OAKLAND, CA – Oakland City Attorney Barbara J. Parker has secured an injunction against the owners of a Fruitvale area apartment building where for years tenants have complained that they had no heat, no working smoke detectors, bedbug and cockroach infestations, faulty electrical wiring and other habitability problems, including a fire in July 2016 that caused extensive damage to several units.
The injunction issued by the Court on January 19 is the result of a lawsuit that the City Attorney’s new Community Lawyering and Civil Rights Enforcement Unit filed in 2016 in collaboration with the Office’s Neighborhood Law Corps unit. The lawsuit against the owners and operators of the 30-unit apartment building at 1620 Fruitvale Avenue (Alameda County Superior Court Case No. RG16829447) is the latest in a series of actions the City Attorney has filed to enforce Oakland’s 2014 Tenant Protection Ordinance.

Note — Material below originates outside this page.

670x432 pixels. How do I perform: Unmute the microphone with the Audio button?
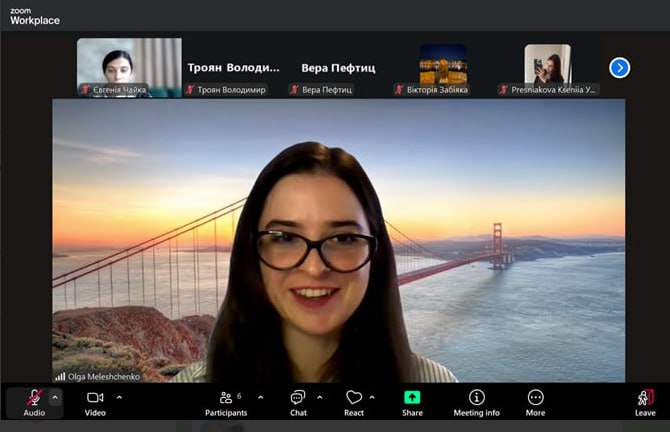(x=34, y=402)
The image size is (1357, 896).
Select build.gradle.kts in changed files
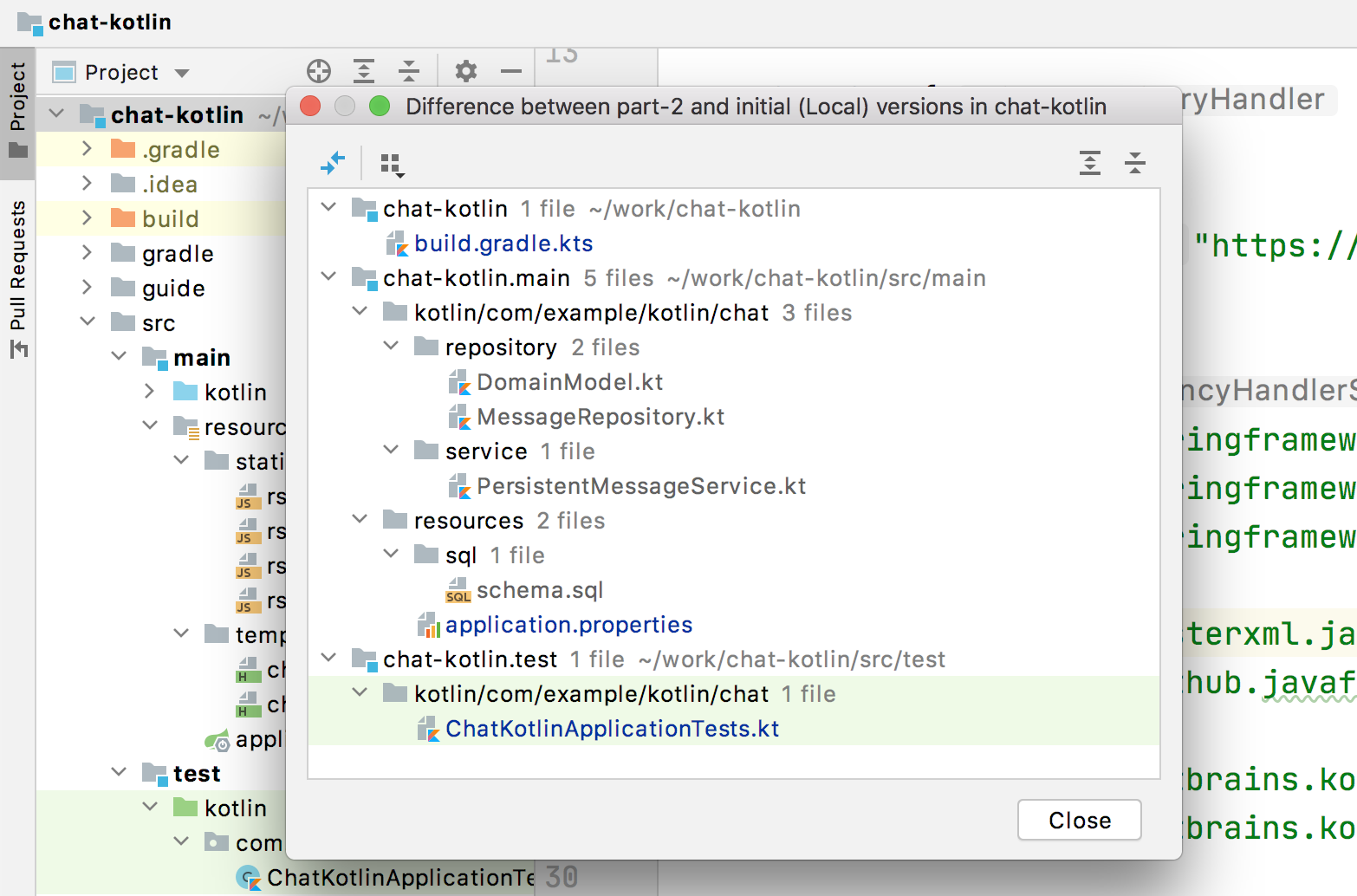(503, 243)
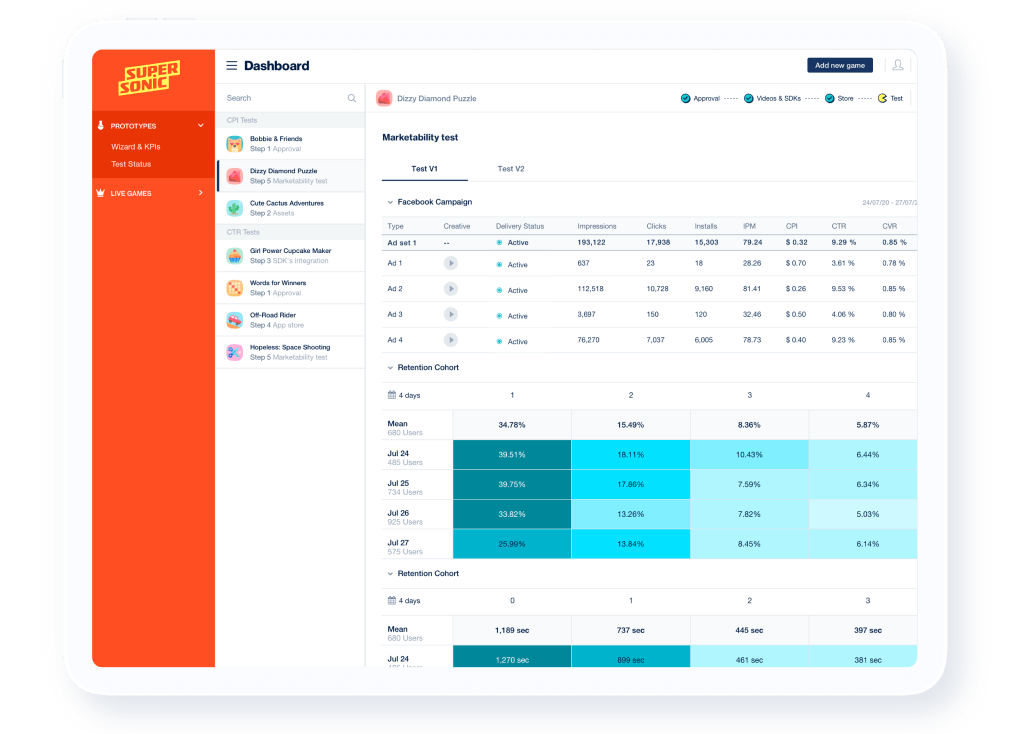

“Oakland’s ongoing housing crisis is forcing so many families to survive in their cars, on the streets, in our parks, or in unsafe, substandard buildings,” City Attorney Parker said. “It is critical that the City hold accountable landlords who violate tenants’ rights and turn a blind eye to inhumane conditions that persist at their properties. Every Oakland family has the right to habitable, dignified and safe housing.”
After buying the Fruitvale Avenue property in 2007, the owners have consistently failed to address tenants’ complaints about illegal and inhumane conditions.
The City’s lawsuit includes a declaration from a family that slept in a closet and on their kitchen floor for nearly a year and a half to avoid being bitten by bedbugs. Alameda County Vector Control confirmed pest infestations at the property on numerous occasions, and City of Oakland Code Enforcement cited the owners multiple times over the past few years for sewage backup and other plumbing problems, a lack of working heat and smoke detectors, holes in the walls, broken or missing windows, failure to provide functioning locks and the accumulation of raw sewage under the building, among other issues. The owners failed to remedy the problems.
In August 2016, Code Enforcement again cited the owners after a fire damaged the building and forced tenants to vacate several apartments. A tenant who was at home with her 8-year-old daughter when the fire occurred said she did not hear a fire alarm and did not know what was happening until she saw smoke and flames coming out of the walls of her bathroom. Luckily, she and her daughter were able to escape the building unharmed, and no other tenants were injured. To date, the owners have not fully restored the damaged units.
Alameda County Superior Court Judge Winifred Smith’s final ruling on January 19 enjoins the owners from continuing to operate the building in violation of Oakland’s Tenant Protection Ordinance and state and local public nuisance laws.
The owners have approximately forty days to address the health, safety and habitability issues at the building. If they fail to do so, they will face contempt of court charges and sanctions.
In March 2016, the nonprofit Centro Legal de la Raza filed a lawsuit against the same owners for similar violations at the property (Alameda County Superior Court Case No. RG16806249). Centro Legal also assisted the City Attorney’s Office with declarations and other aspects of its case.